Printed from BusinessInsurance.com

High court limits emissions lawsuits

Posted On: Jun. 26, 2011 12:00 AM CST

High court limits emissions lawsuits

WASHINGTON—Although the U.S. Supreme Court ruled that the Clean Air Act “displaces” any federal common law public nuisance suit seeking to reduce greenhouse gas emissions, legal experts say it left open the door to state law claims and other types of litigation.

One such public nuisance suit is pending in federal court in Mississippi under that state's law. Many legal experts had thought Ned Comer et al. vs. Murphy Oil USA et al. was done when it was dismissed on procedural grounds last year, but the suit was resurrected in late May.

In addition, weeks after oral arguments in American Electric Power Inc. et al. vs. State of Connecticut et al. on which the Supreme Court ruled last week, another type of climate change suit was filed based on a public trust theory.

“These cases are not going to go away,” said Paul Blume, senior vp of state government affairs and acting general counsel for the Des Plaines, Ill.-based Property Casualty Insurers Assn. of America, which filed an amicus brief in AEP. Still, Mr. Blume is hopeful that the ruling will make plaintiffs and state attorneys general think twice before using courts to address climate change.

In AEP, the Supreme Court ruled unanimously that the 2nd U.S. Circuit Court of Appeals erred in 2009 when it allowed a 2004 federal common-law nuisance suit by eight states and three land trusts to go forward against five electric utilities. The high court relied on its 2007 decision in Massachusetts et al. vs. Environmental Protection Agency et al., where it found that the Clean Air Act gives the U.S. EPA the authority to decide whether to regulate emissions of carbon dioxide and other greenhouse gases.

“Congress delegated to EPA the decision whether and how to regulate carbon-dioxide emissions from power plants; the delegation displaces federal common law,” Justice Ruth Bader Ginsberg wrote for the court.

Since the 2007 ruling, the EPA began a rule-making process to set limits on greenhouse gas emissions from new, modified and existing power plants that use fossil fuels and committed to issuing a final rule by May 2012.

Despite the ruling, “the doors remain open on the state suits,” PCI's Mr. Blume noted.

Some attorneys expect the issue could follow a trajectory similar to tobacco litigation, which resulted in the payment of billions of dollars in claims extending from states to individuals in massive class actions.

“The takeaway for industries is these cases aren't going away,” Joanne Zimolzak, a partner at McKenna Long & Aldridge in Washington, said in an interview. “The court decided the case on the narrowest possible grounds of displacement and remanded for consideration whether state law claims can go forward.”

“This really kicked the can down the road because now it's a state-by-state thing,” said John Nevius, a partner at Anderson Kill & Olick P.C. in New York.

J. Wylie Donald, a partner at McCarter & English in Wilmington, Del., said plaintiff lawyers already are testing other legal theories. “What is the purpose of climate change lawsuits? If it is to limit emissions and force a change in policy, then Our Children's Trust is doing that,” he said.

Our Children's Trust is a nonprofit based in Eugene, Ore., that filed lawsuits May 4 in 50 states and the District of Columbia, asking courts to declare that the atmosphere should be held “in trust” for the future. So far, one state—Montana—has rejected the argument.

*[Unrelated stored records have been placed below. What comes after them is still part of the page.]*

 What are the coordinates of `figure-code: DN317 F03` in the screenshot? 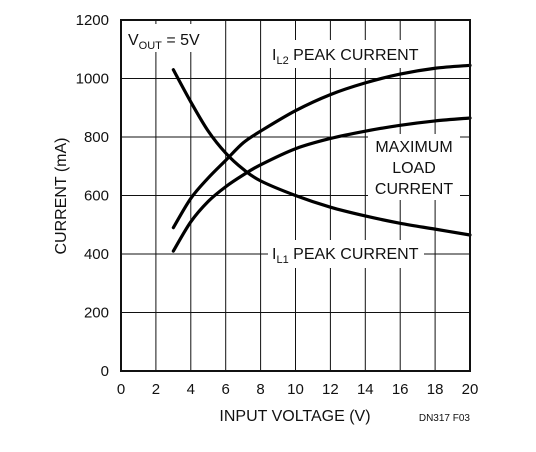 It's located at (445, 418).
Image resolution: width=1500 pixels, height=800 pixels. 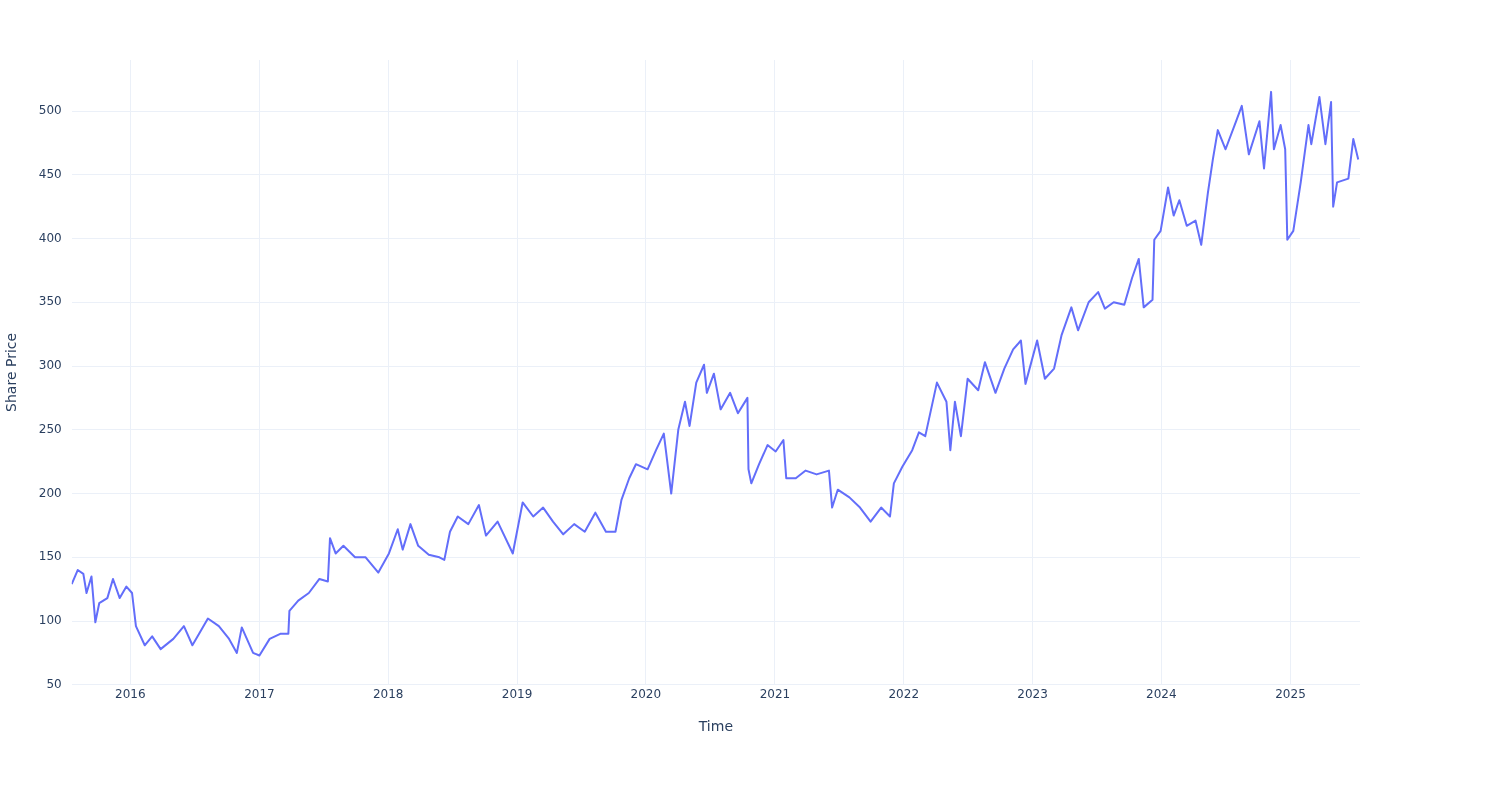 I want to click on y-tick-label: 100, so click(x=50, y=620).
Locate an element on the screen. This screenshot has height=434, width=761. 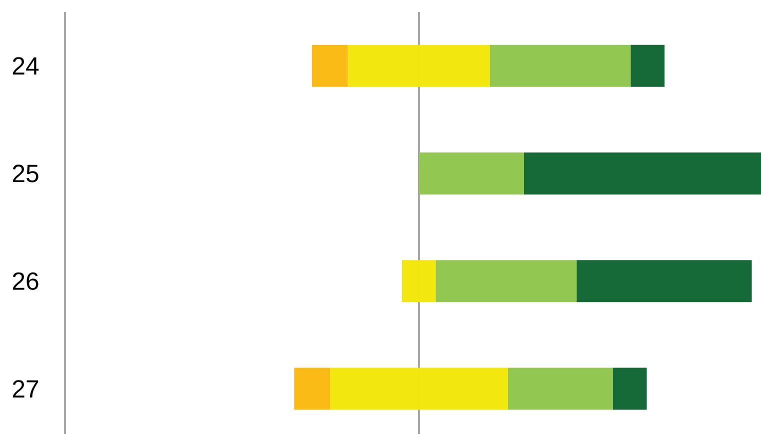
y-tick-label: 24 is located at coordinates (26, 66).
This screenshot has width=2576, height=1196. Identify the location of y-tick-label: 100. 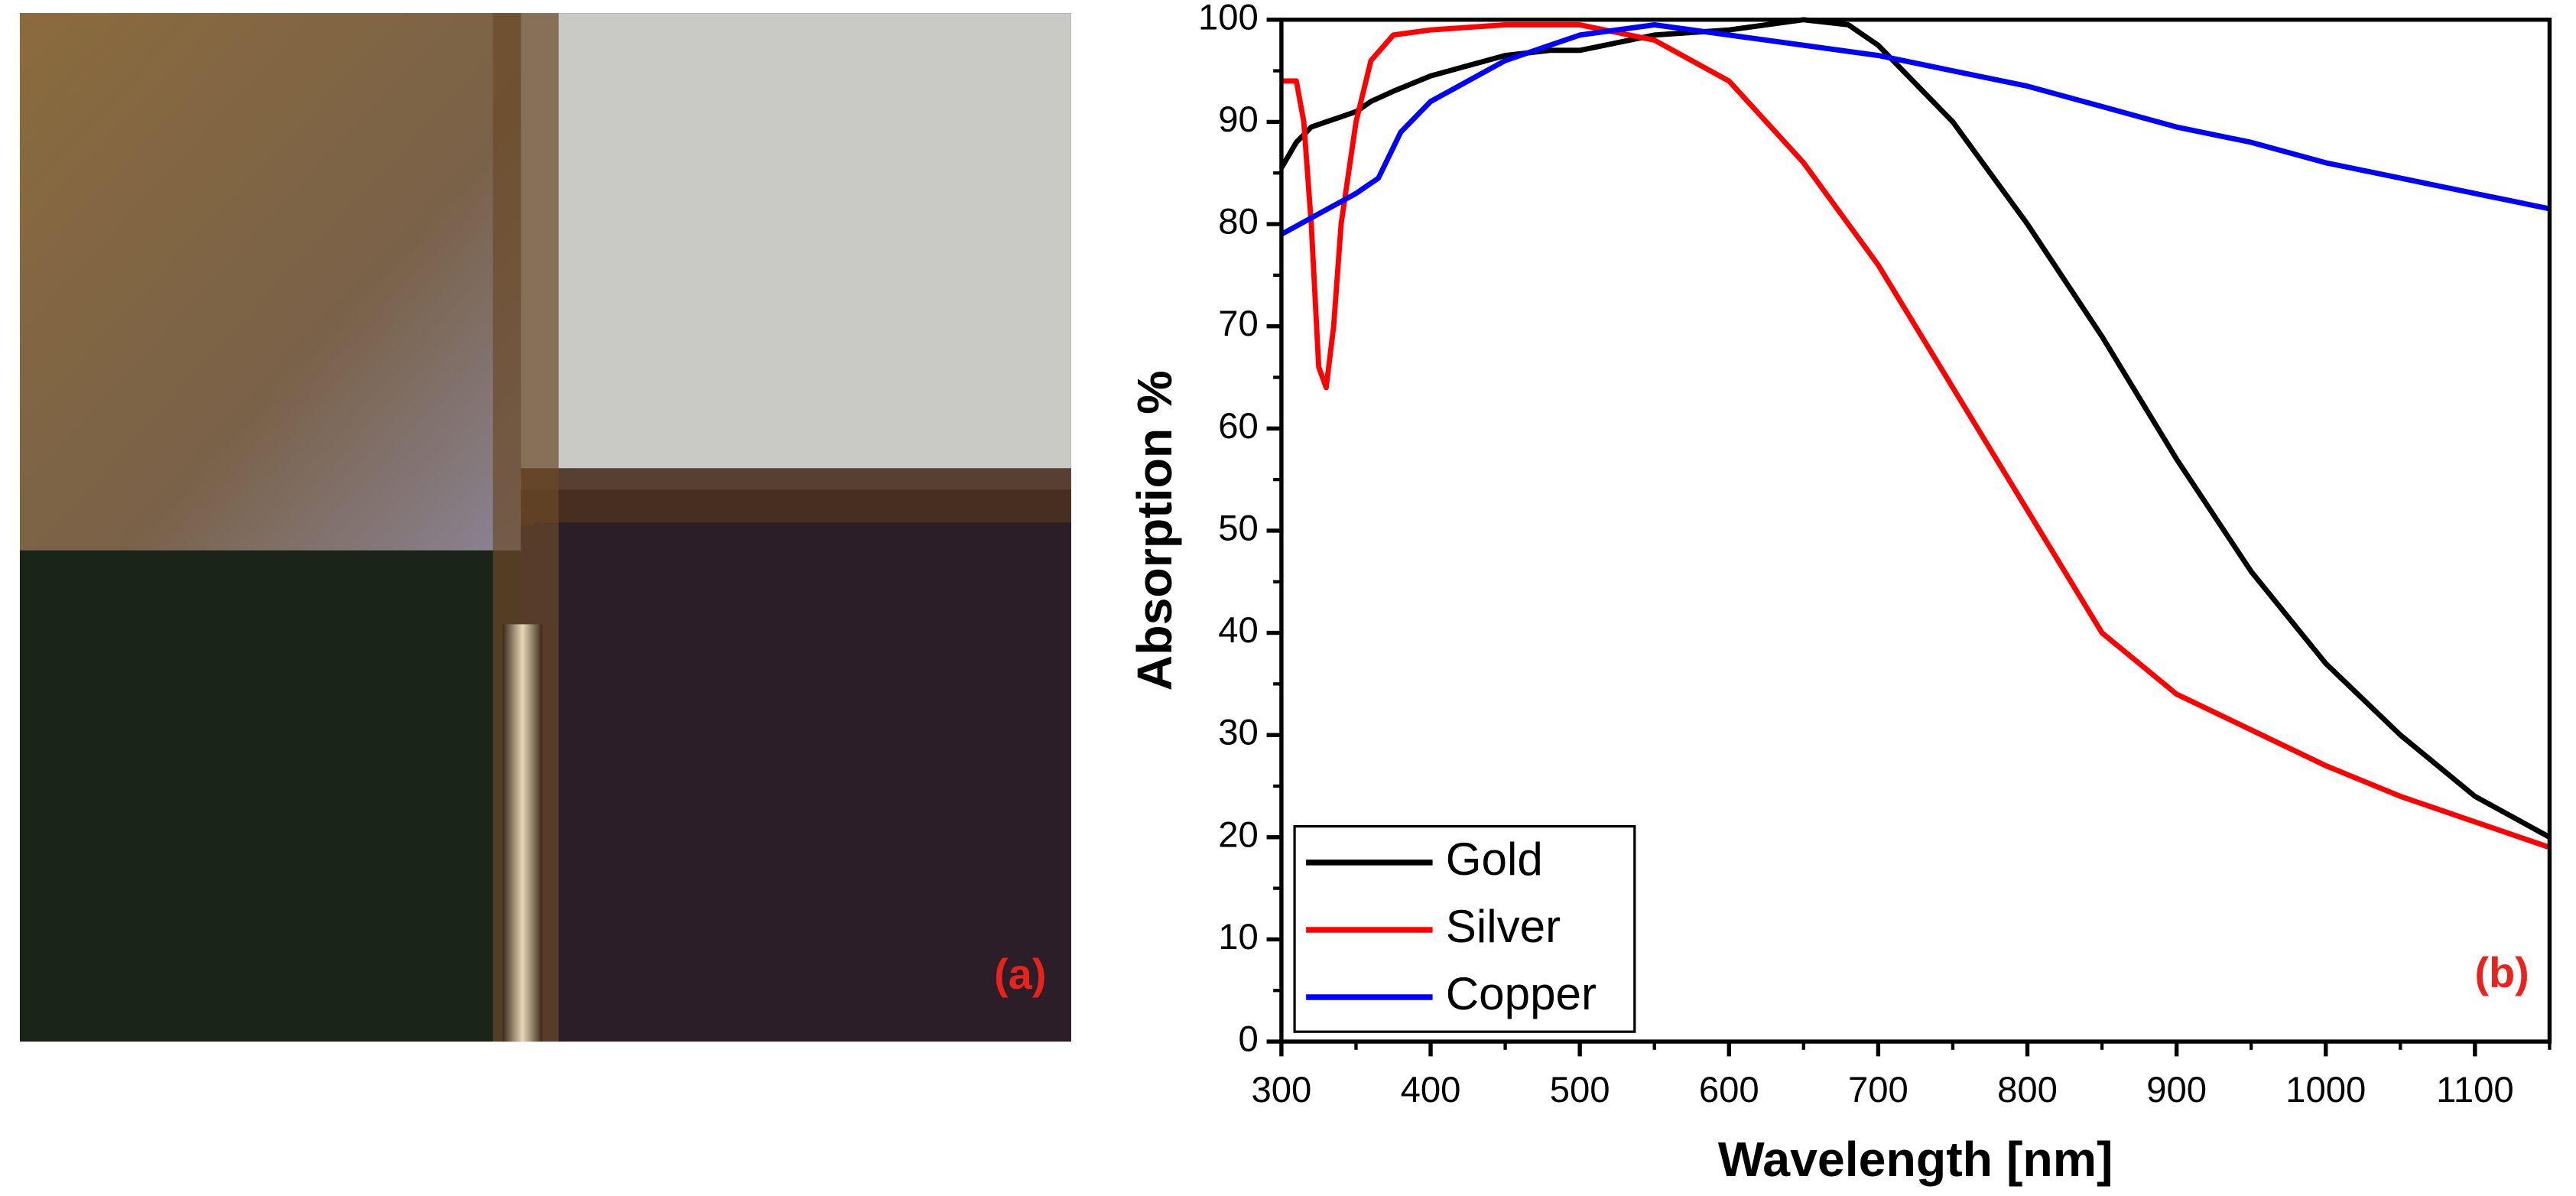
(1228, 18).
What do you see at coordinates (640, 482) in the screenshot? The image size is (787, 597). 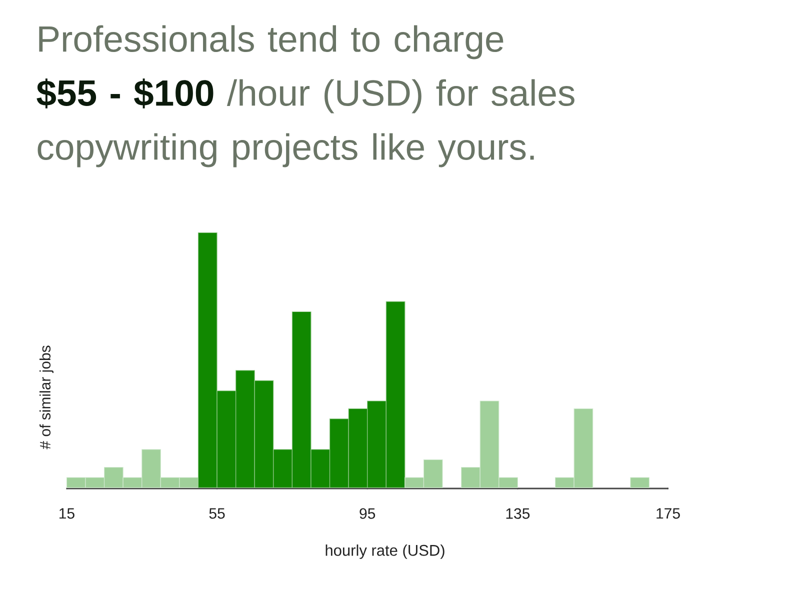 I see `bar` at bounding box center [640, 482].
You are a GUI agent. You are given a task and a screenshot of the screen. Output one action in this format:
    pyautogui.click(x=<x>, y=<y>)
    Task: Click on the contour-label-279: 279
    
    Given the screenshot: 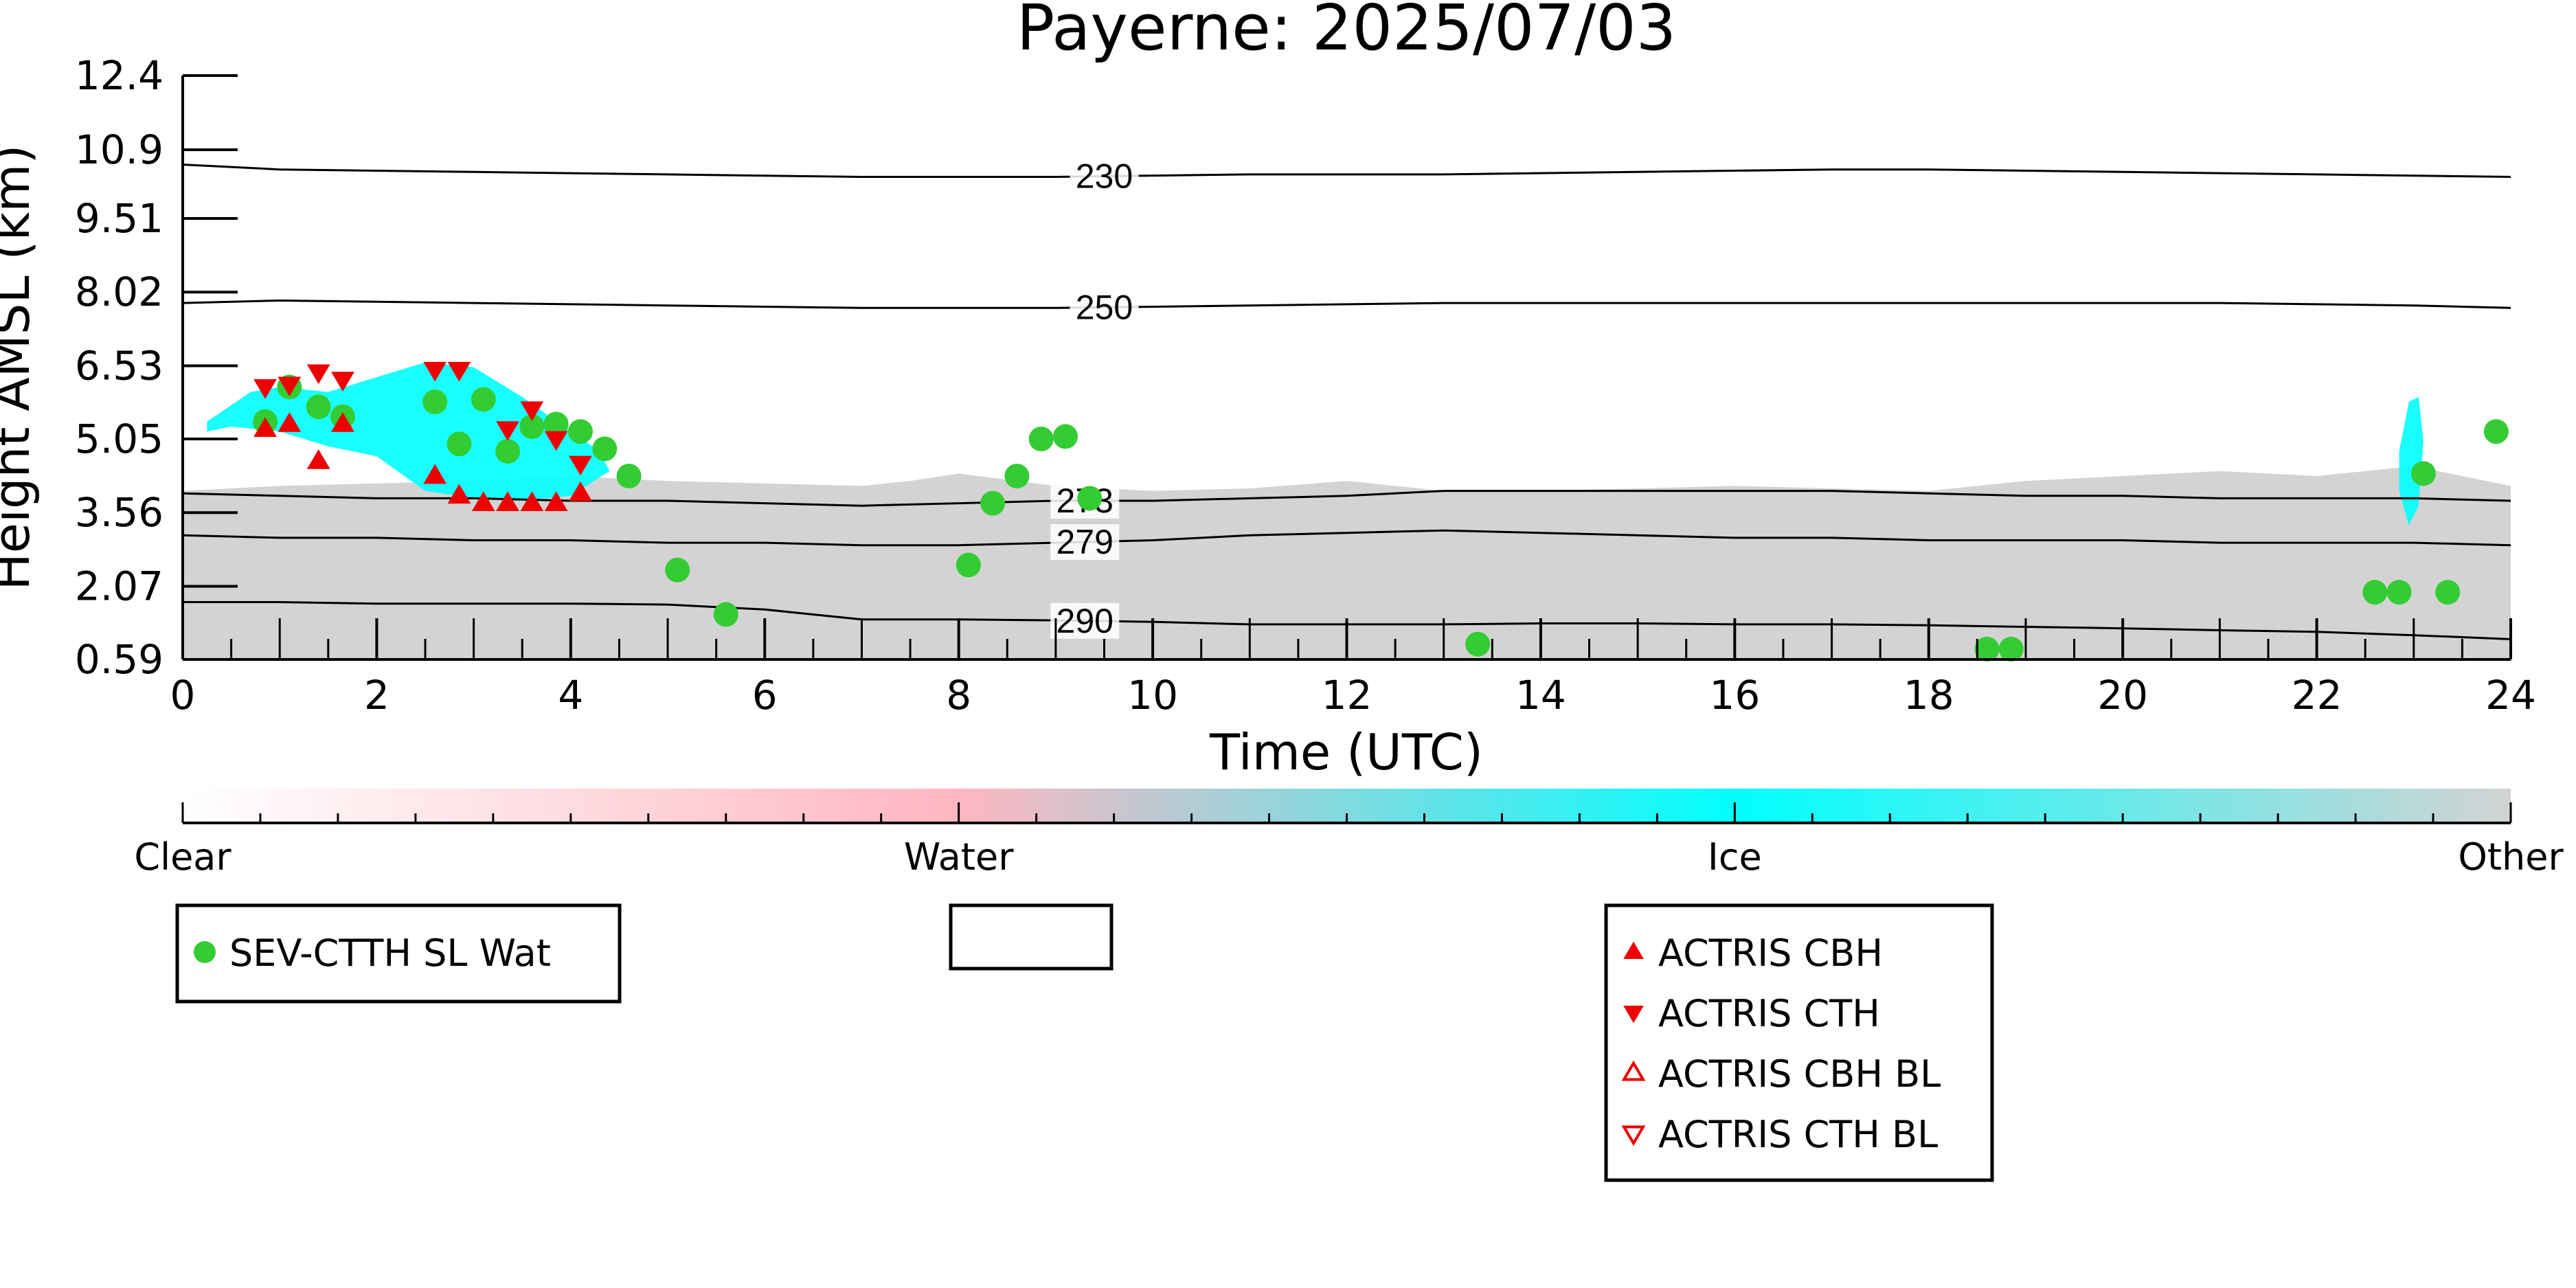 What is the action you would take?
    pyautogui.click(x=1086, y=542)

“All of these cases are still standing on their two legs, albeit a little more shakily,” said Richard Faulk, chair of the litigation department at Gardere Wynne Sewell L.L.P. in Houston, noting that another climate change nuisance suit is pending in the 9th U.S. Circuit Court of Appeals.

“The difference is the Native Village of Kivalina et al. vs. ExxonMobil Corp. case is a lawsuit for damages—relocation expenses and other damages—as opposed to asking a court to set regulatory limits and impose by injunction,” he said. Plaintiffs in the case “are going to say that is a very significant distinction.”

AEP was a big victory for the energy industry, but it's not over and the dust hasn't settled,” said John P. Krill Jr., a partner at law firm K&L Gates L.L.P. in Harrisburg, Pa.

“My expectation will be more litigation,” he said.